Step 5: Build your swipe file before your first post
Everything you've flagged should live somewhere more durable than open browser tabs. FeedRama lets you save videos and accounts into custom folders — make one for hooks, one for formats, one for topics you'll cover — so on writing days you open a folder of proof instead of starting from a blank page. The full method is in How to Build a Content Swipe File from TikTok and Instagram, and if you want to go deeper on any single competitor, How to Analyze a TikTok Account's Content Strategy picks up where this leaves off.
One practical note: this whole workflow lives in desktop Chrome. TikTok's mobile app is where you'll eventually publish, but research goes far faster on a laptop, where you can sort, transcribe, and save without the app deciding what you see next.
What "good enough to start" looks like
You don't need a 40-page research doc. You're ready to post when you can answer four questions with evidence: Who are the five accounts that own this niche? Which three video concepts are proven outliers across more than one of them? What hook structures do those outliers share? And are recent videos in the niche still reaching people? If you can answer those, you've done more research than the vast majority of accounts you'll be competing with — go make the first video.
FAQ
How do I find the top creators in a TikTok niche?
Search the niche's core phrases on TikTok, note which accounts appear repeatedly in strong results, and check who those creators duet, stitch, and mention. Five to ten searches usually surfaces the same handful of names — that's your creator map.
How many videos should I study before posting in a new niche?
Aim for the top 10–20 videos from each of five or so leading accounts. That's enough to see which formats, hooks, and topics repeat across creators — the patterns that repeat are the niche's real playbook.
Can I sort a TikTok profile by most viewed for free?

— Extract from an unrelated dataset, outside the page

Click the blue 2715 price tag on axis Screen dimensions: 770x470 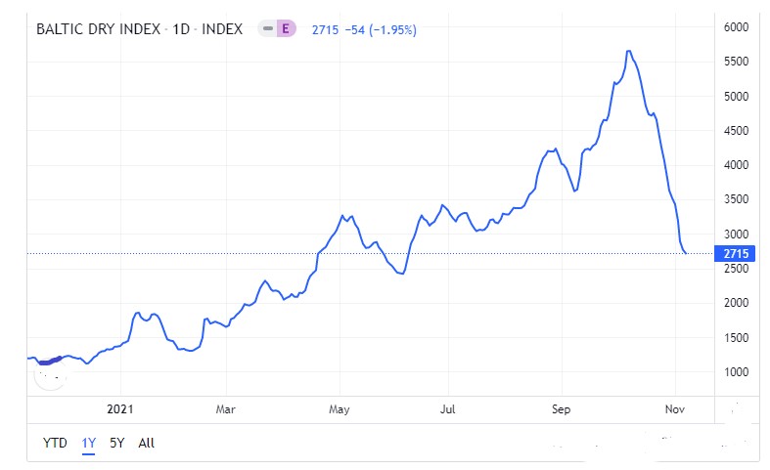tap(735, 254)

Yes. FeedRama's free plan gives you unlimited sorts on any public TikTok profile; each sort covers the previous 25 posts or the last week. Pro removes the range cap for full-history rankings.

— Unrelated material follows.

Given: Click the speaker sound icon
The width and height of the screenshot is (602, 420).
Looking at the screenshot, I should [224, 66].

How can I tell if a TikTok niche is oversaturated?
Sort several mid-sized accounts by date and compare recent view counts to their older hits. If newer creators still produce outliers, the niche has room. If only the incumbents get reach and recent videos underperform across the board, growth will be a grind.
Do I need to post on TikTok to do this research?
No. All of this works on public content viewed in desktop Chrome — you can complete the entire research pass before publishing anything, and without a FeedRama account.